Hacker News new | ask | show | jobs
by cletus 2253 days ago
So in a former life I worked on Google Fiber and, among other things, wrote a pure JS Speedtest (before Ookla had one alhtough there's might've been in beta by then). It's still there (http://speed.googlefiber.net). This was necessary because Google Fiber installers use Chromebooks to verify installations and Chromebooks don't support Flash.

This is a surprisingly difficult problem, especially given the constraints of using pure JS. Some issues that spring to mind included:

- The User-Agent is meaningless on iPhones, basically because Steve Jobs got sick of leaking new models in Apache logs. There are other ways of figuring this out but it's a huge pain.

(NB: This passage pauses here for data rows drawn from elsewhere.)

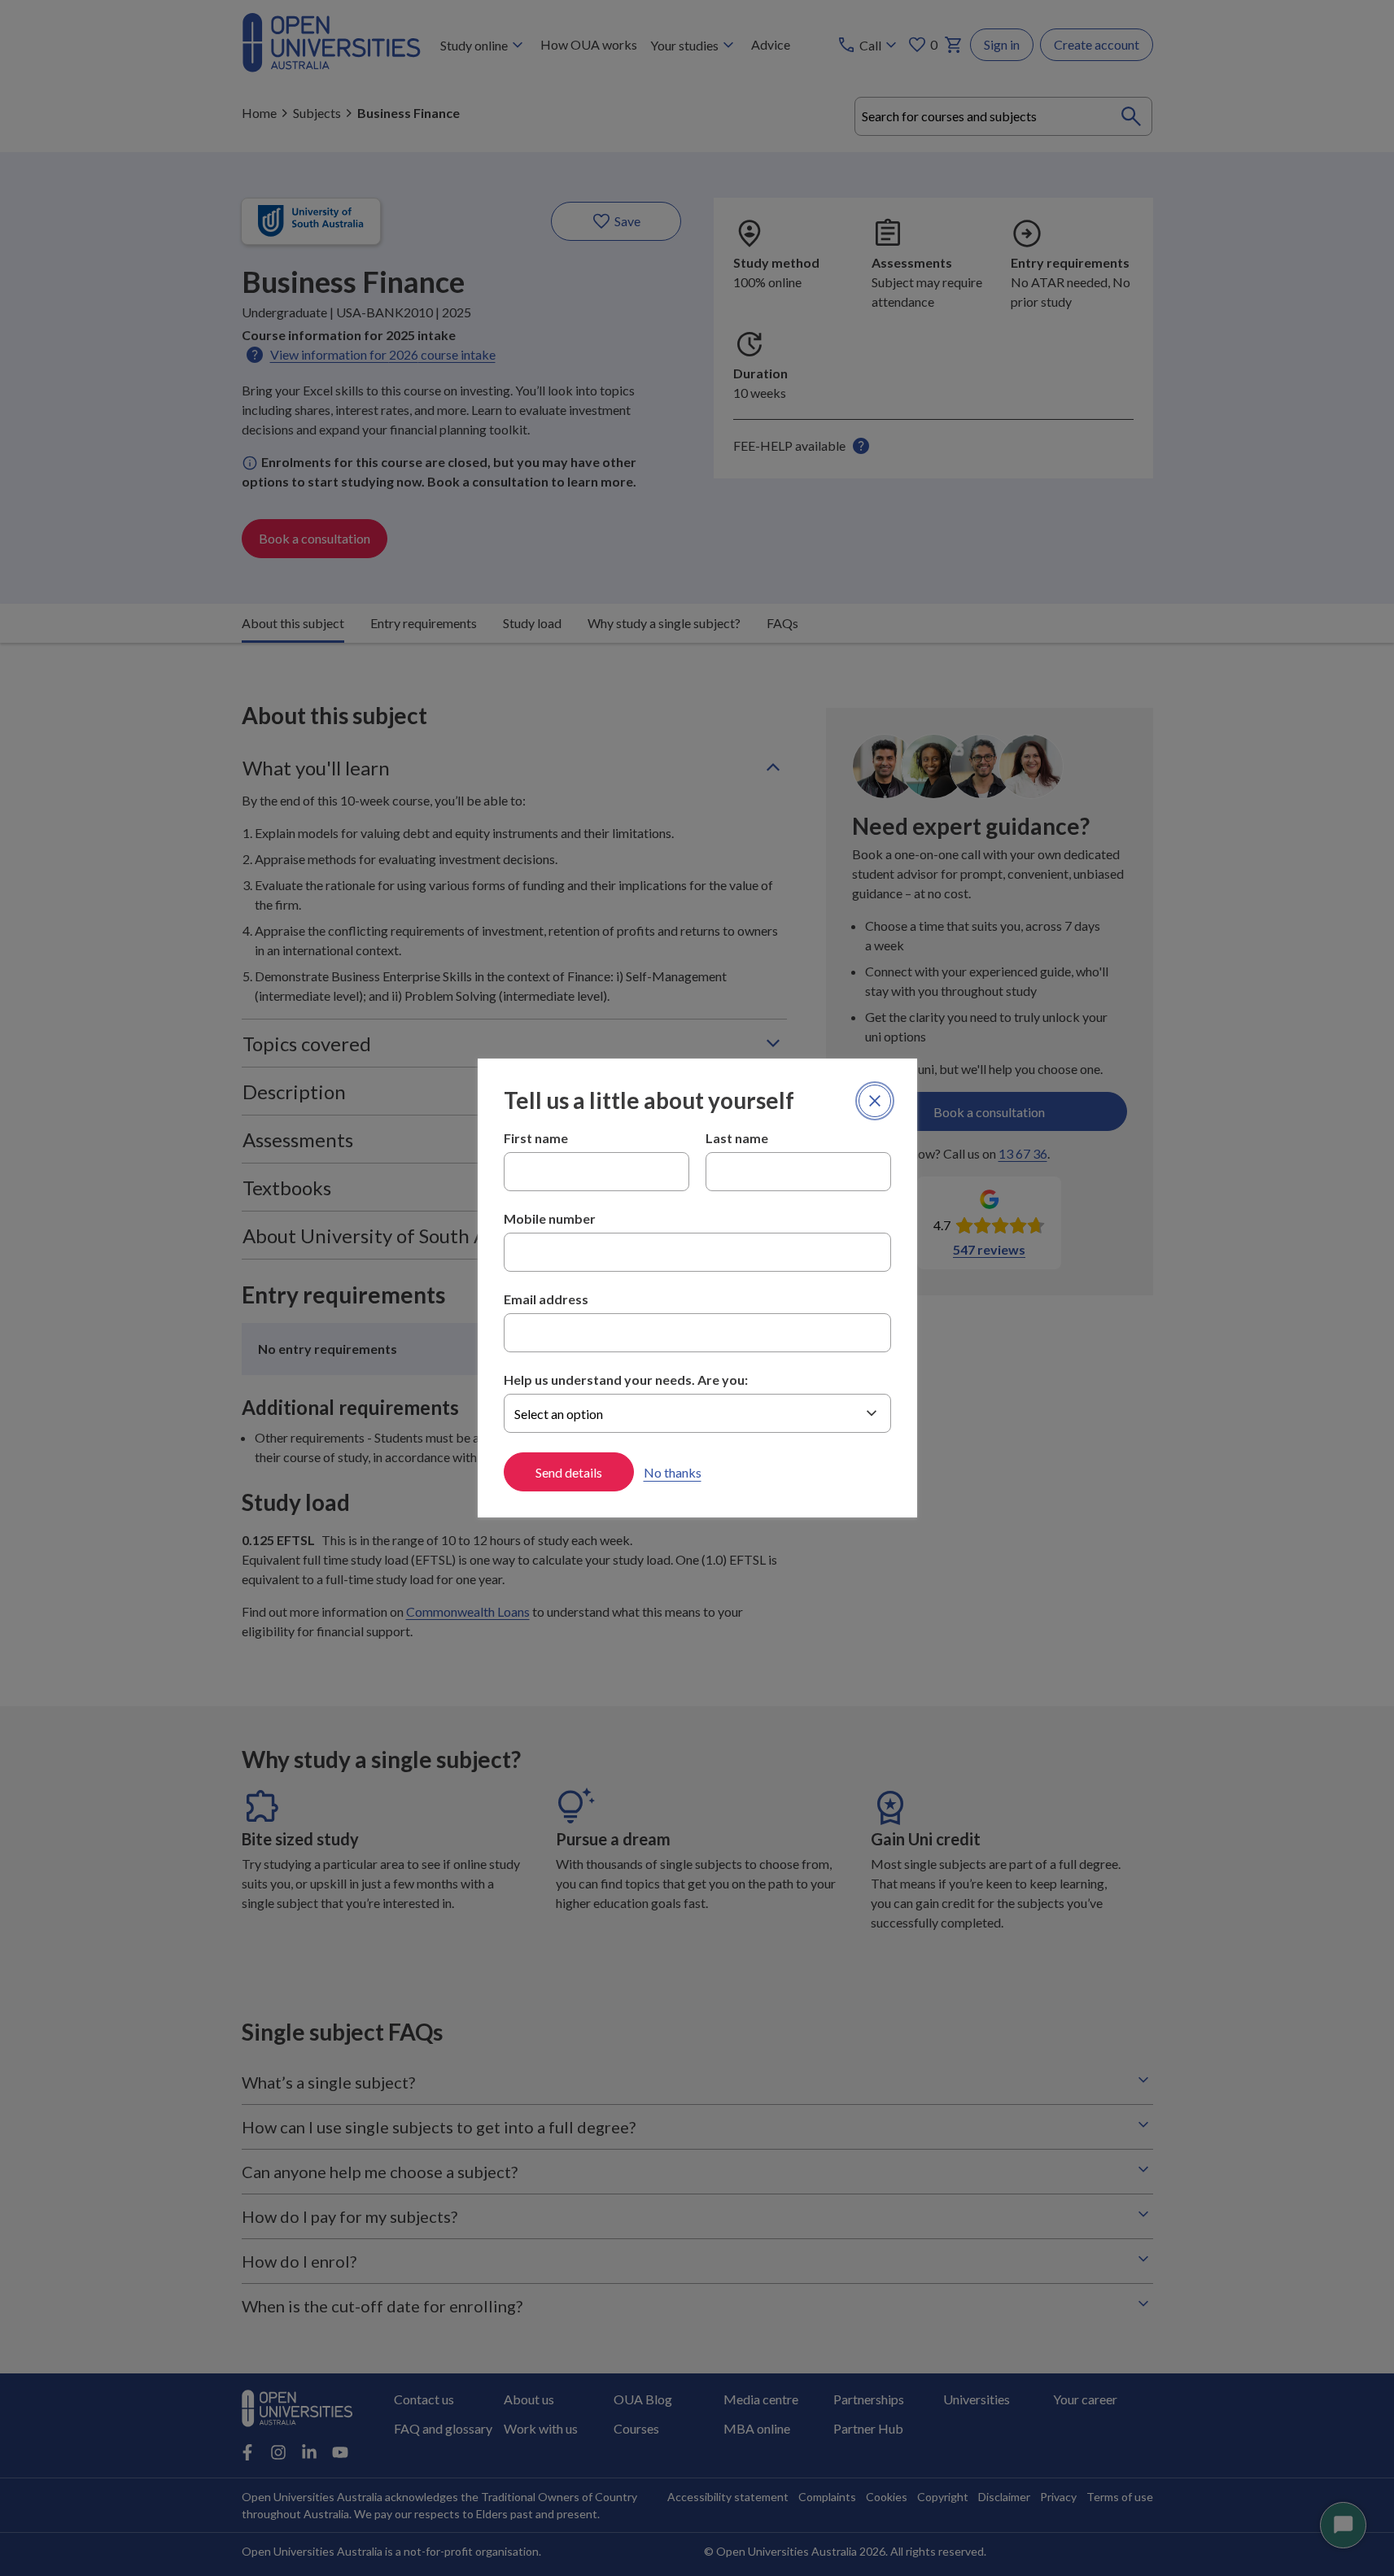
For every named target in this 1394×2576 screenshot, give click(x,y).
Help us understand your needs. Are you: (626, 1379)
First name (536, 1138)
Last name (737, 1138)
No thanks (672, 1472)
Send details (568, 1472)
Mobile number (550, 1218)
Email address (546, 1299)
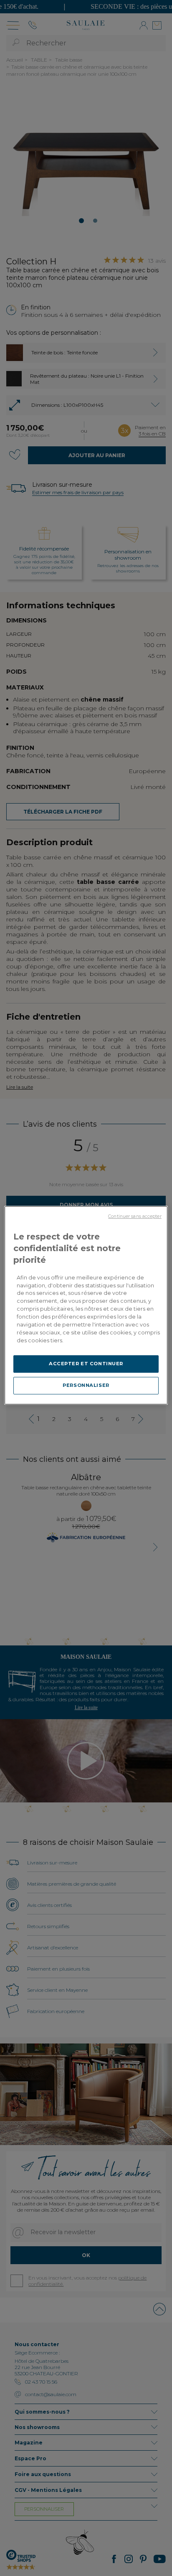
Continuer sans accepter (134, 1216)
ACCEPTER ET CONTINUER (86, 1363)
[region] (85, 1305)
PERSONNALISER (86, 1385)
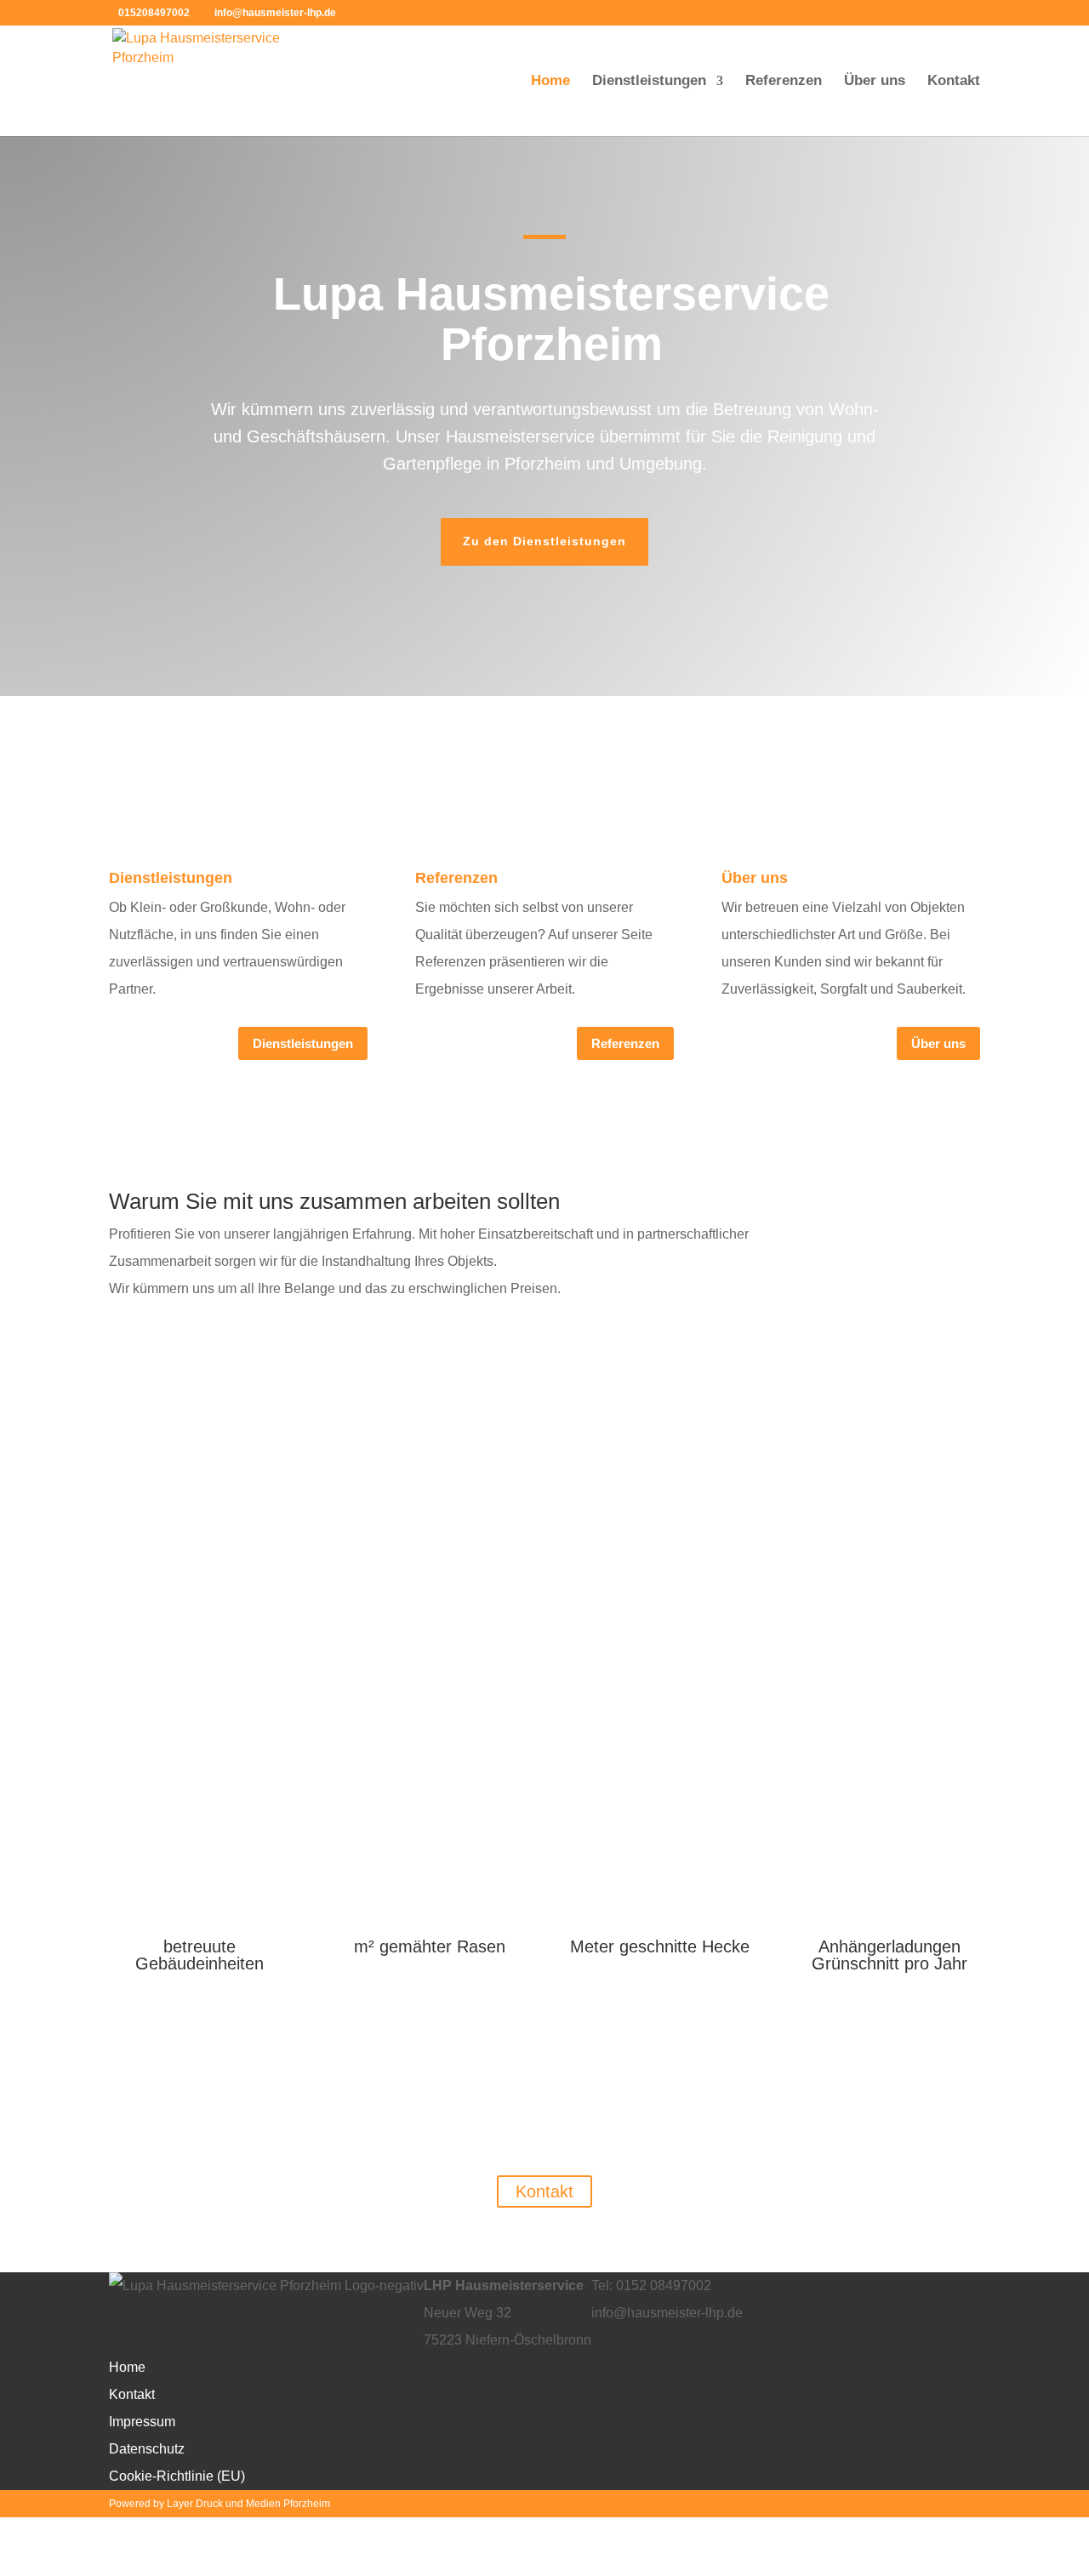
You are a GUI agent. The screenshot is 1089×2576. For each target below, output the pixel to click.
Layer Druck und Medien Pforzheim (248, 2504)
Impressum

- Send too much traffic and you can crash the browser, particularly on mobile devices;

- To maximize throughput it became necessary to use a range of ports and simultaneously communicate on all of them. This in turn could be an issue with firewalls;

- Run the test too long and performance in many cases would start to degrade;

- Send too much traffic and you could understate the connection speed;

- Sending larger blobs tended to be better for measuring throughput but too large could degrade performance or crash the browser. Of course, what "too large" was varied by device;

- HTTPS was abysmal for raw throughput on all but the beefiest of computers;

- To get the best results you needed to turn off a bunch of stuff like Nagel's algorithm and any implicit gzip compression;

- You'd have to send random data to avoid caching even with careful HTTP headers that should've disabled caching.

And so on.

Perhaps the most vexing issue that I was never able to pin down was with Chrome on Linux. In certain circumstances (and I never figured out what exactly they were other than high throughput), Chrome on Linux would write the blobs it downloaded to /tmp (default behaviour) and never release them until you refreshed the Webpage. And no there were no dangling references. The only clue this was happening was that Chrome would start spitting weird error messages to the console and those errors couldn't be trapped.

So pure JS could actually do a lot and I actually spent a fair amount of effort to get this to accurately show speeds up to 10G (I got up to 8.5G down and ~7G up on Chrome on a MBP).

But getting back to the article at hand, what you tend to find is how terribly TCP does with latency. A small increase in latency would have a devastating effect on reported speeds.

Anyone from Australia should be intimately familiar with this as it's clear (at least to me) that many if not most services are never tested on or designed for high-latency networks. 300ms RTT vs <80ms can be the difference between a relatively snappy SPA and something that is utterly unusable due to serial loads and excessive round trips.

So looking at this article, the first thing I searched for was the word "latency" and I didn't find it. Now sure the idea of a CDN like Cloudfare is to have a POP close to most customers but that just isn't always possible. Plus you hit things not in the CDN. Even DNS latency matters here where pople have shown meaningful improvements in Web performance by just having a hot cache of likely DNS lookups.

The degradation in throughput in TCP that comes from latency is well-known academically. It just doesn't seem to be known about, given attention to or otherwise catered for in user-facing services. Will HTTP/3 help with this? I have no idea. But I'd like to know before someone dismisses it as having minimal improvements or, worse, as degrading performance.

2 comments

> - Send too much traffic and you can crash the browser, particularly on mobile devices;

Surprised to hear that. Sending data should never lead to a crash. Even an aborted request wouldn't be great. When was that? Hope these things got fixed.

They did mention multiple geographic locations as well as RTT (Round Trip Time) which is somewhat equivalent to latency, no?
The challenge to control for is that they used WebPageTest, which tends to have locations in data centers near where they do. Using the traffic shaping options can add latency but what you really want is random latency and packet loss to simulate real-world usage.